** PROMPT **
From the first line to the last, retype the listing without any alteration.

** MATERIAL TO PROCESS **

_ _ _

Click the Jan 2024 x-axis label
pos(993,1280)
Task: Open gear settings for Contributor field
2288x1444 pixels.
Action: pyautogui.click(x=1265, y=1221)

_ _ _

** EXPECTED ANSWER **
Click the Jan 2024 x-axis label
pos(993,1280)
Task: Open gear settings for Contributor field
2288x1444 pixels.
Action: pyautogui.click(x=1265, y=1221)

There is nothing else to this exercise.